- [WHAT TO WORK ON]:
Find each line below where the word "agent" occurs, and copy it.

- [SUPPLIED INFORMATION]:
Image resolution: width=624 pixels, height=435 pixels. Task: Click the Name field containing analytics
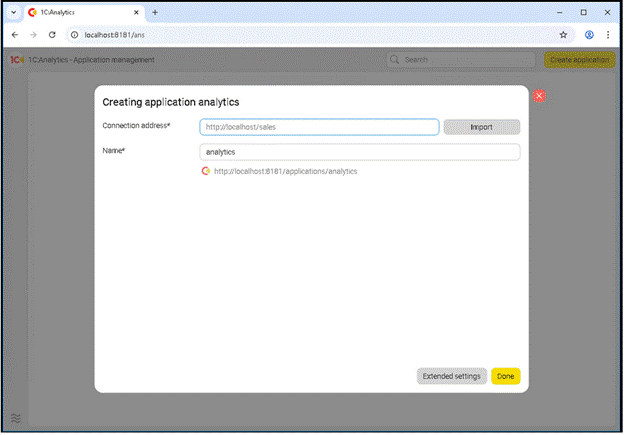(359, 152)
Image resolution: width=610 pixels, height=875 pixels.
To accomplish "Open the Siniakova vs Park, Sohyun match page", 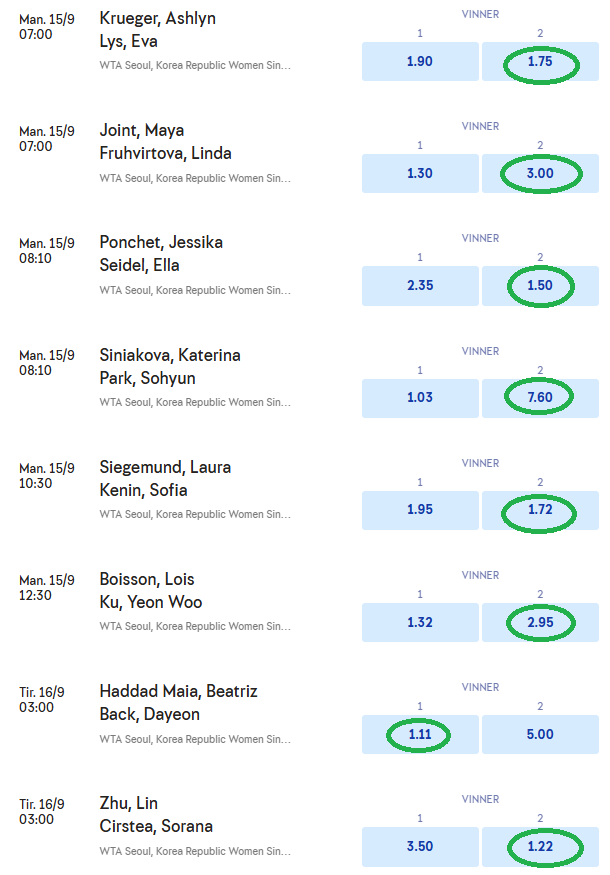I will 169,367.
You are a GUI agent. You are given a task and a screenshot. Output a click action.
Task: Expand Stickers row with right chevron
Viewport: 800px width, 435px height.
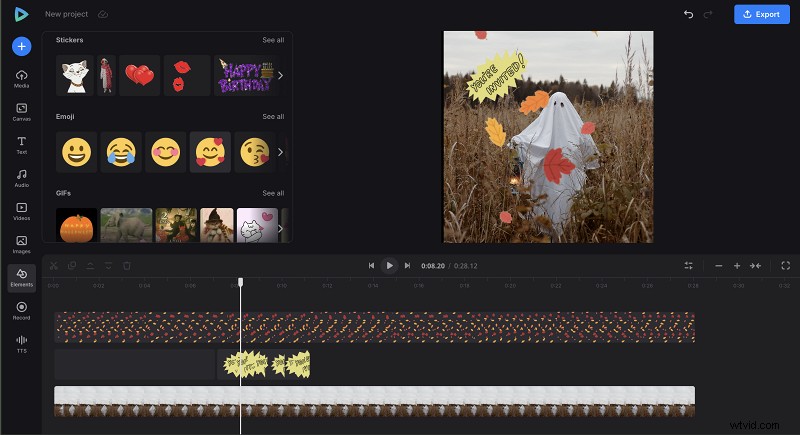pos(280,75)
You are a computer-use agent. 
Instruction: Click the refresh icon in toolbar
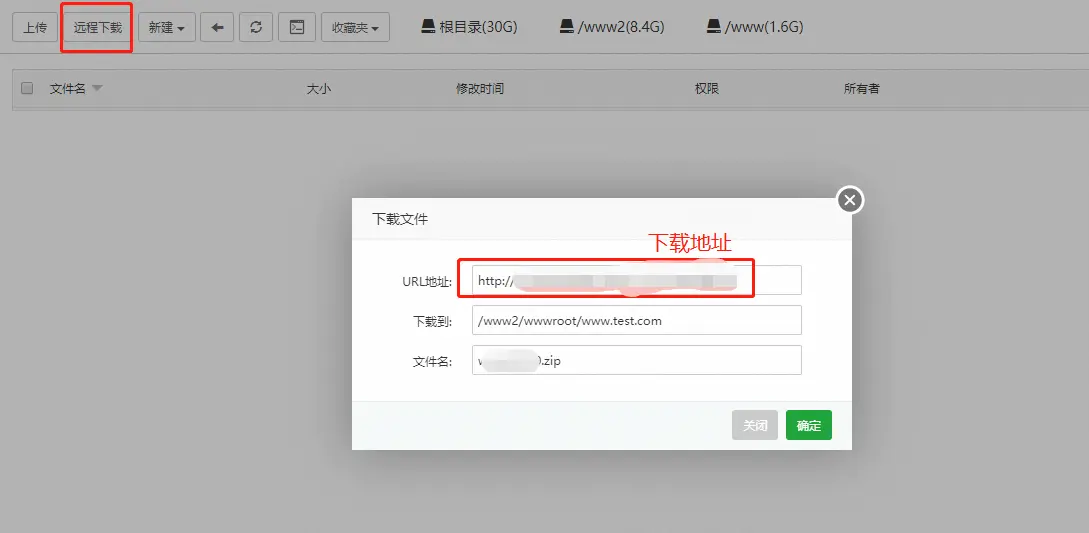256,27
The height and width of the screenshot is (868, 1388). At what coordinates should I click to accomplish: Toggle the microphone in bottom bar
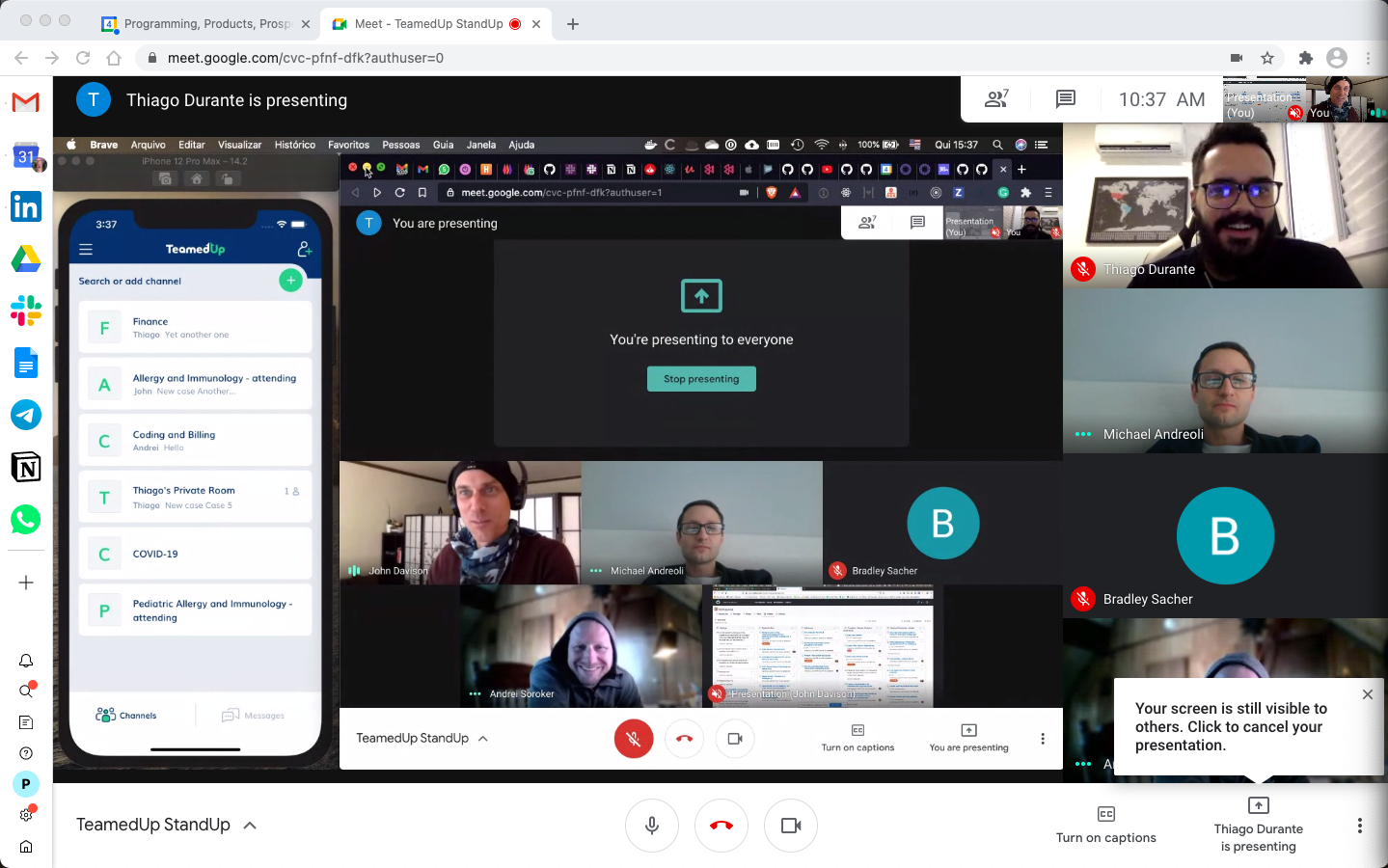(652, 826)
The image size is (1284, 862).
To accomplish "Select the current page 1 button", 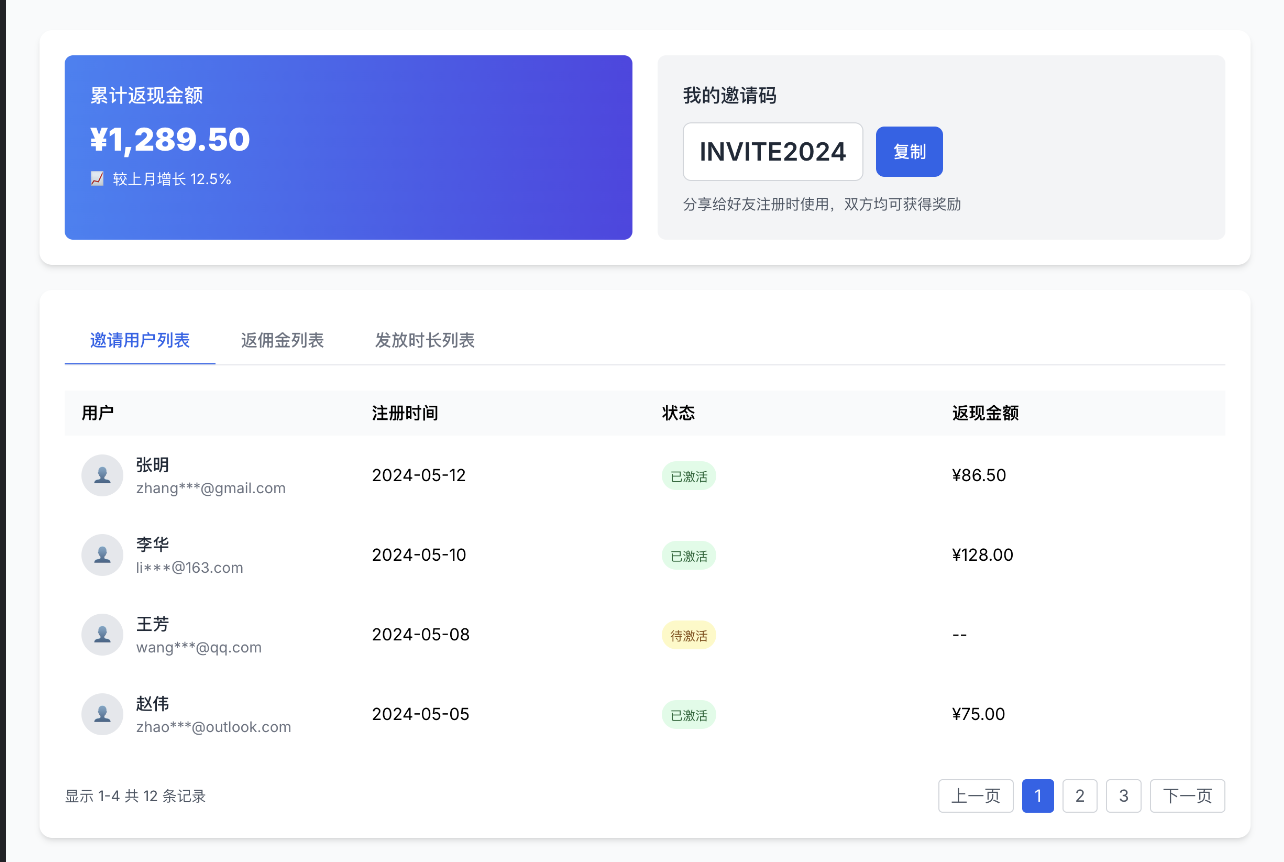I will [x=1037, y=796].
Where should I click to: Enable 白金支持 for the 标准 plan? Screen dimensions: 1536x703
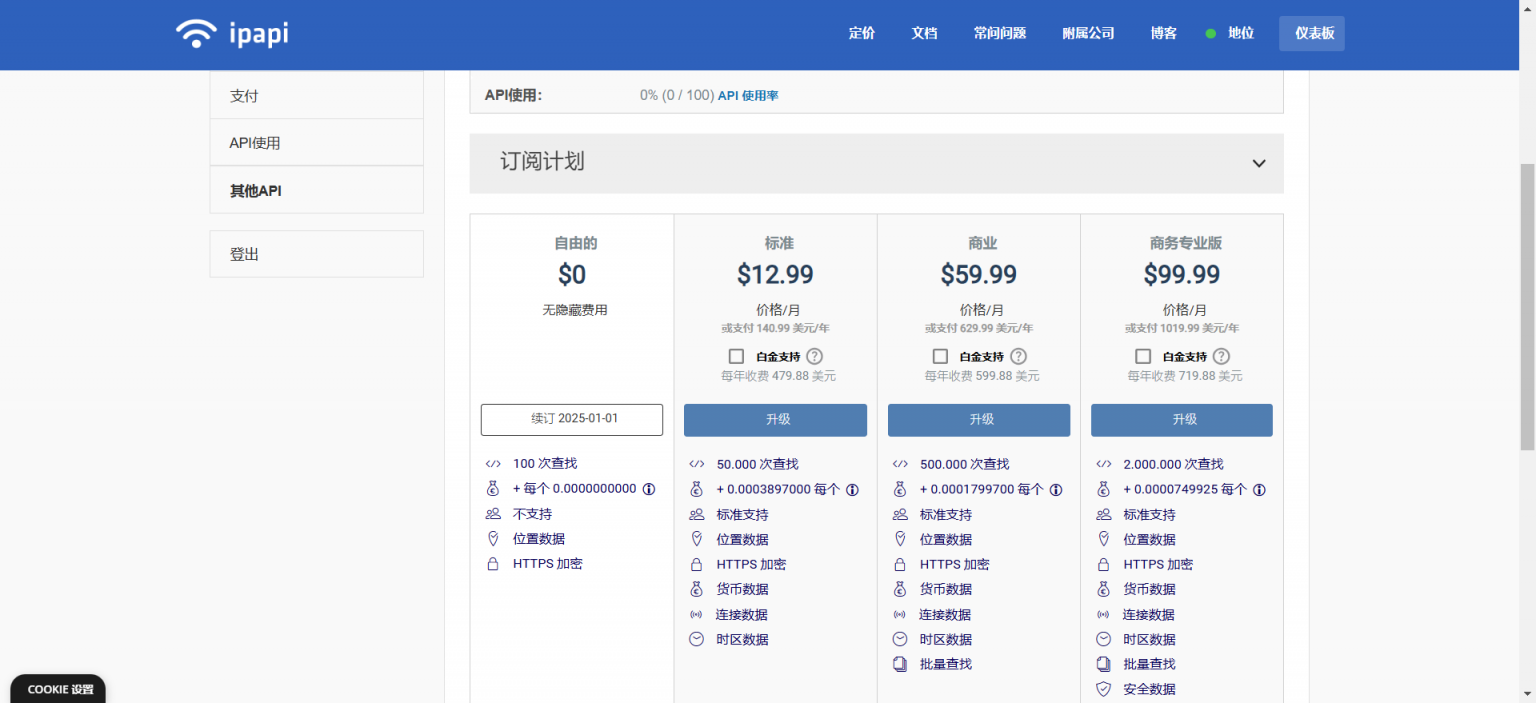pyautogui.click(x=737, y=356)
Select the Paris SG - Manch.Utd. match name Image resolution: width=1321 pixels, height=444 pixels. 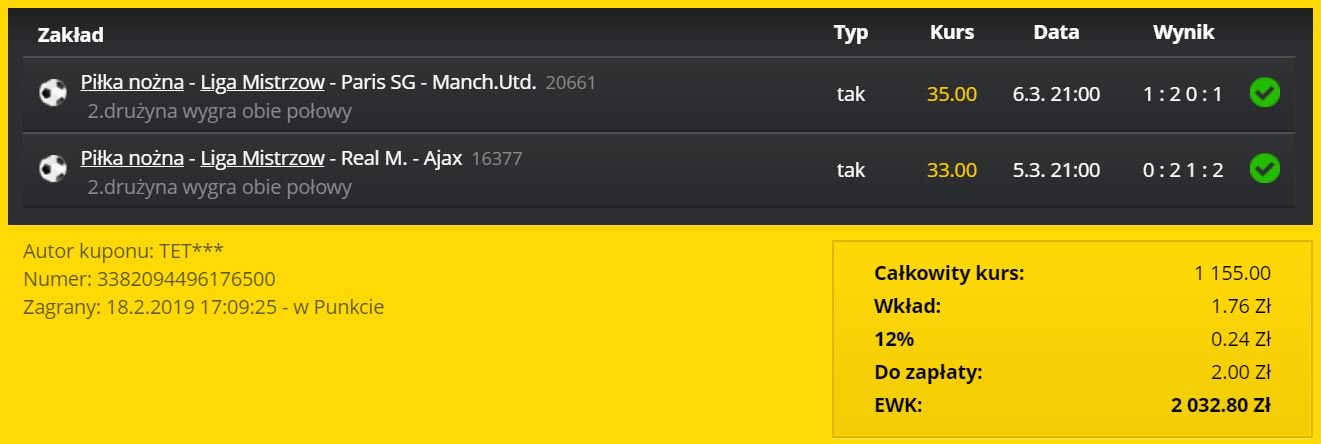click(439, 82)
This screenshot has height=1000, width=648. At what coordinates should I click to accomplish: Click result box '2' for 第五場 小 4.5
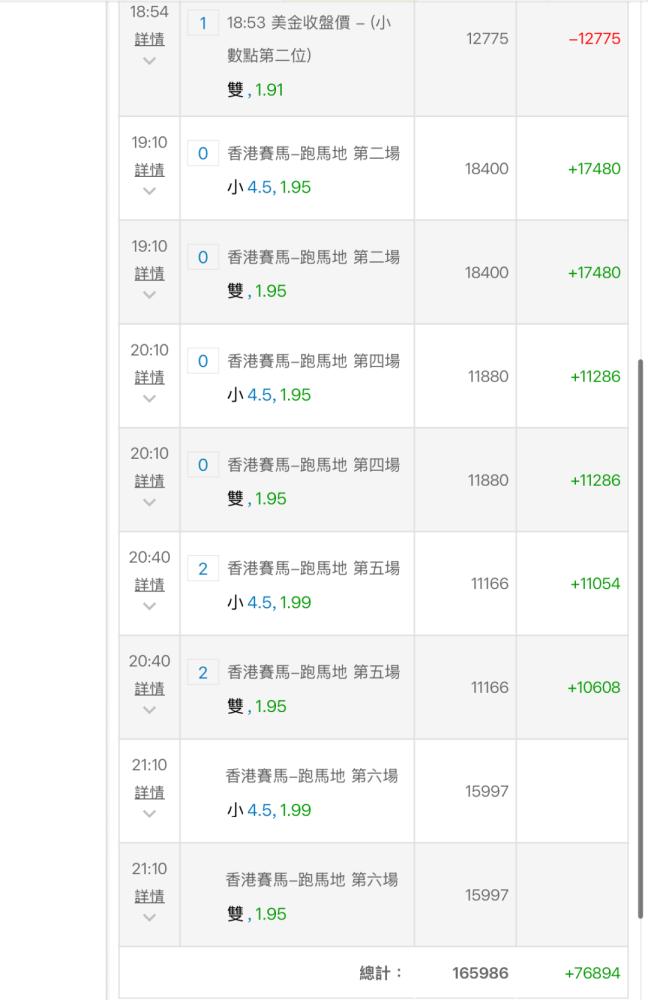tap(203, 568)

- [REPLY TO THE EXERCISE]:
You are a GUI agent. You are given a task and a screenshot. Output a click action.
You are a computer-use agent. 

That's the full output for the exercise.